Collected data:
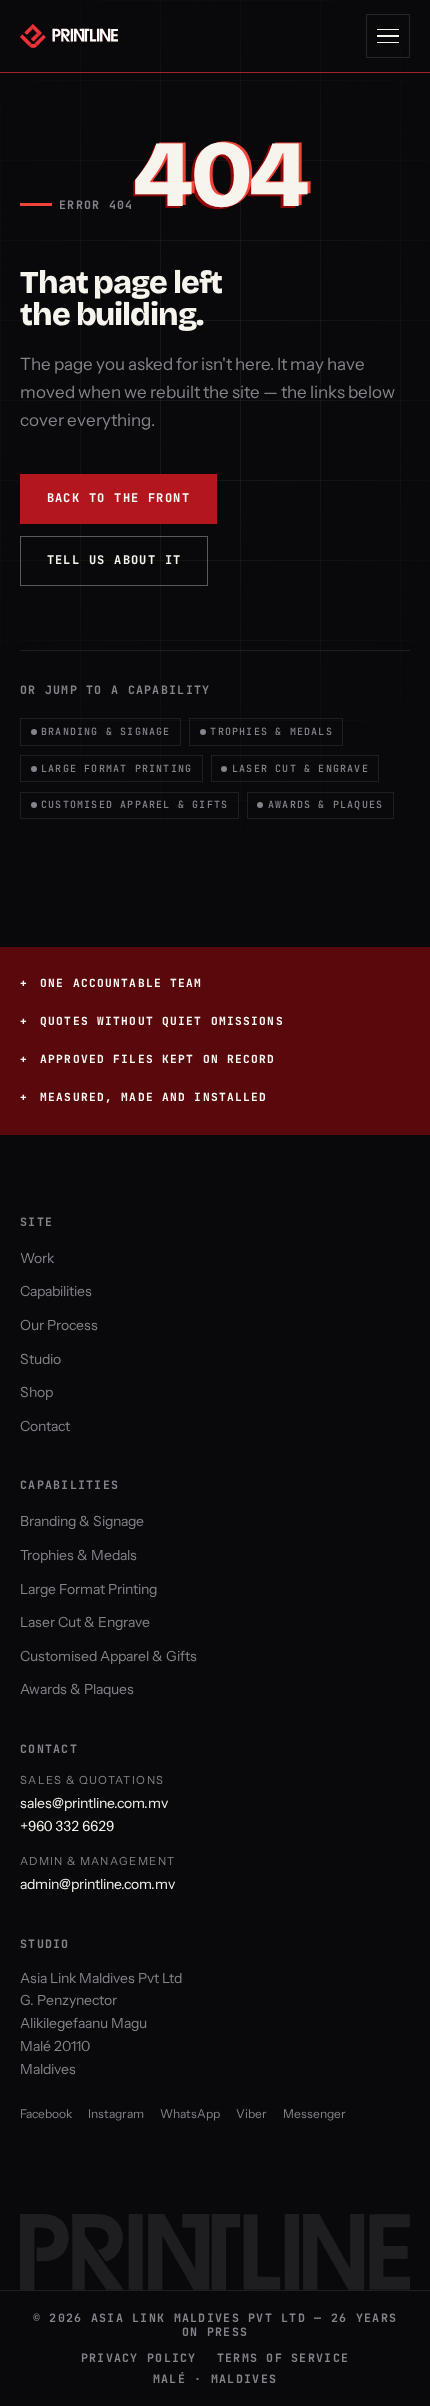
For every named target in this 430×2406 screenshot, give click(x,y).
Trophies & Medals (271, 731)
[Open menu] (388, 36)
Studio (40, 1359)
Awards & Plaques (325, 804)
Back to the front (118, 498)
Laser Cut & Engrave (300, 768)
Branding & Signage (106, 731)
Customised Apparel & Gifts (134, 804)
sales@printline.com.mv (94, 1803)
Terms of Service (283, 2358)
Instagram (116, 2113)
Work (37, 1258)
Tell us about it (114, 560)
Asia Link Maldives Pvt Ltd (101, 1978)
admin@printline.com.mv (97, 1884)
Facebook (46, 2113)
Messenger (314, 2113)
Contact (45, 1426)
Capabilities (56, 1291)
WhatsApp (190, 2113)
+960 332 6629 (67, 1826)
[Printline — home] (74, 36)
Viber (251, 2113)
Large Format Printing (116, 768)
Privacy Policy (139, 2358)
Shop (36, 1392)
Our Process (59, 1325)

= Exercise brief =
Return, exactly as written, only those lines that run from the one with "Capabilities (56, 1291)" to the last line of the data, both of those lines included.

= Answer for the task =
Capabilities (56, 1291)
WhatsApp (190, 2113)
+960 332 6629 (67, 1826)
[Printline — home] (74, 36)
Viber (251, 2113)
Large Format Printing (116, 768)
Privacy Policy (139, 2358)
Shop (36, 1392)
Our Process (59, 1325)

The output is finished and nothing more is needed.